### [Your goal]
The answer must restate every entry exactly as it appears.

### [Task inputs]
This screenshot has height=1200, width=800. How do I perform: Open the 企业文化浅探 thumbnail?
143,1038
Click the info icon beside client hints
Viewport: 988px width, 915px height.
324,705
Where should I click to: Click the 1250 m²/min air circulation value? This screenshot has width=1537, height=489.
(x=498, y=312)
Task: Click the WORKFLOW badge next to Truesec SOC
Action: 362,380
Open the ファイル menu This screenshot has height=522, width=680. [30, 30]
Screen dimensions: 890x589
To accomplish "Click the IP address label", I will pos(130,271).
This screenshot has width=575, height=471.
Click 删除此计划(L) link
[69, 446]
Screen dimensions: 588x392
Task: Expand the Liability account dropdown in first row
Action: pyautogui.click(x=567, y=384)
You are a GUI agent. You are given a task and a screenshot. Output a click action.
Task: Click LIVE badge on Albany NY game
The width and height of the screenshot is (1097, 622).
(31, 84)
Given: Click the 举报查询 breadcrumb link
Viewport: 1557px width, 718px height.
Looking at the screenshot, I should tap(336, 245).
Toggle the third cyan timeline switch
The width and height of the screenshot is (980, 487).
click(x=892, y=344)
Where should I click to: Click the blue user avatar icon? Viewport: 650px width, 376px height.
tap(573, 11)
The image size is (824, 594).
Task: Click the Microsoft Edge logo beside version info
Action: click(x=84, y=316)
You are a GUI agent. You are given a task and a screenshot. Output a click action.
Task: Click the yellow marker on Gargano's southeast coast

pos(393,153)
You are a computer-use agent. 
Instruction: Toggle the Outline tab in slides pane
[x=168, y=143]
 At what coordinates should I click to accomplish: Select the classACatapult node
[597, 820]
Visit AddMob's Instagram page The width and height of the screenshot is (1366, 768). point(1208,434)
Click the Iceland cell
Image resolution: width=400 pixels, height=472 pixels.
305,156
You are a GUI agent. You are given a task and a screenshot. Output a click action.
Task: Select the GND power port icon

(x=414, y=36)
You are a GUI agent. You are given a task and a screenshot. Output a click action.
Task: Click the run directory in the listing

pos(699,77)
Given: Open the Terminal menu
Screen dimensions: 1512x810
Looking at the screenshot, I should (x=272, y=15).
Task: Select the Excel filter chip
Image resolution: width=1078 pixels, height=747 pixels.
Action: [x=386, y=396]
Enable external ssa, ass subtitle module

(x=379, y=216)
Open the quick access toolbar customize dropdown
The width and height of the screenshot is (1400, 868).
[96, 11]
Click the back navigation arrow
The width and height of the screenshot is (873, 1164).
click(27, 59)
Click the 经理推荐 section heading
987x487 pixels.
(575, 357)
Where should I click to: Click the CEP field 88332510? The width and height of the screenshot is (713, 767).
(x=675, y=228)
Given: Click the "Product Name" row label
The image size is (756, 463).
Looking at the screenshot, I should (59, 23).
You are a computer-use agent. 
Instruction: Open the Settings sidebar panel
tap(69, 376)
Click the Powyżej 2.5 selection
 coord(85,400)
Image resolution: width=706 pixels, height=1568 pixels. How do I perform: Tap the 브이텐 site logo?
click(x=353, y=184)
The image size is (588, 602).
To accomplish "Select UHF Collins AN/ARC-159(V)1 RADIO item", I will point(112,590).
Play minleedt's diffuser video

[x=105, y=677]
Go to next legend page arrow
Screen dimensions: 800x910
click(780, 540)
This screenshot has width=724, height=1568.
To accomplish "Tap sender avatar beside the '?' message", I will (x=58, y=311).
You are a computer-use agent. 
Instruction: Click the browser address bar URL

### [Output of the exercise]
This screenshot has height=1200, width=800. How do I perform: Open the 企业文化浅探 thumbnail?
143,1038
Click the info icon beside client hints
Viewport: 988px width, 915px height.
324,705
Where should I click to: Click the 1250 m²/min air circulation value? This screenshot has width=1537, height=489.
(x=498, y=312)
Task: Click the WORKFLOW badge next to Truesec SOC
Action: 362,380
Open the ファイル menu This screenshot has height=522, width=680. [30, 30]
Screen dimensions: 890x589
To accomplish "Click the IP address label", I will pos(130,271).
This screenshot has width=575, height=471.
Click 删除此计划(L) link
[69, 446]
Screen dimensions: 588x392
Task: Expand the Liability account dropdown in first row
Action: pyautogui.click(x=567, y=384)
You are a GUI agent. You are given a task and a screenshot. Output a click action.
Task: Click LIVE badge on Albany NY game
The width and height of the screenshot is (1097, 622).
(31, 84)
Given: Click the 举报查询 breadcrumb link
Viewport: 1557px width, 718px height.
Looking at the screenshot, I should tap(336, 245).
Toggle the third cyan timeline switch
The width and height of the screenshot is (980, 487).
click(x=892, y=344)
Where should I click to: Click the blue user avatar icon? Viewport: 650px width, 376px height.
tap(573, 11)
The image size is (824, 594).
Task: Click the Microsoft Edge logo beside version info
Action: click(x=84, y=316)
You are a GUI agent. You are given a task and a screenshot. Output a click action.
Task: Click the yellow marker on Gargano's southeast coast

pos(393,153)
You are a computer-use agent. 
Instruction: Toggle the Outline tab in slides pane
[x=168, y=143]
 At what coordinates should I click to accomplish: Select the classACatapult node
[597, 820]
Visit AddMob's Instagram page The width and height of the screenshot is (1366, 768). point(1208,434)
Click the Iceland cell
Image resolution: width=400 pixels, height=472 pixels.
305,156
You are a GUI agent. You are given a task and a screenshot. Output a click action.
Task: Select the GND power port icon

(x=414, y=36)
You are a GUI agent. You are given a task and a screenshot. Output a click action.
Task: Click the run directory in the listing

pos(699,77)
Given: Open the Terminal menu
Screen dimensions: 1512x810
Looking at the screenshot, I should (x=272, y=15).
Task: Select the Excel filter chip
Image resolution: width=1078 pixels, height=747 pixels.
Action: [x=386, y=396]
Enable external ssa, ass subtitle module

(x=379, y=216)
Open the quick access toolbar customize dropdown
The width and height of the screenshot is (1400, 868).
[96, 11]
Click the back navigation arrow
The width and height of the screenshot is (873, 1164).
click(27, 59)
Click the 经理推荐 section heading
987x487 pixels.
(575, 357)
Where should I click to: Click the CEP field 88332510? The width and height of the screenshot is (713, 767).
(x=675, y=228)
Given: Click the "Product Name" row label
The image size is (756, 463).
Looking at the screenshot, I should (59, 23).
You are a computer-use agent. 
Instruction: Open the Settings sidebar panel
tap(69, 376)
Click the Powyżej 2.5 selection
 coord(85,400)
Image resolution: width=706 pixels, height=1568 pixels. How do I perform: Tap the 브이텐 site logo?
click(x=353, y=184)
The image size is (588, 602).
To accomplish "Select UHF Collins AN/ARC-159(V)1 RADIO item", I will point(112,590).
Play minleedt's diffuser video

[x=105, y=677]
Go to next legend page arrow
Screen dimensions: 800x910
click(780, 540)
This screenshot has width=724, height=1568.
To accomplish "Tap sender avatar beside the '?' message", I will (x=58, y=311).
You are a computer-use agent. 
Instruction: Click the browser address bar URL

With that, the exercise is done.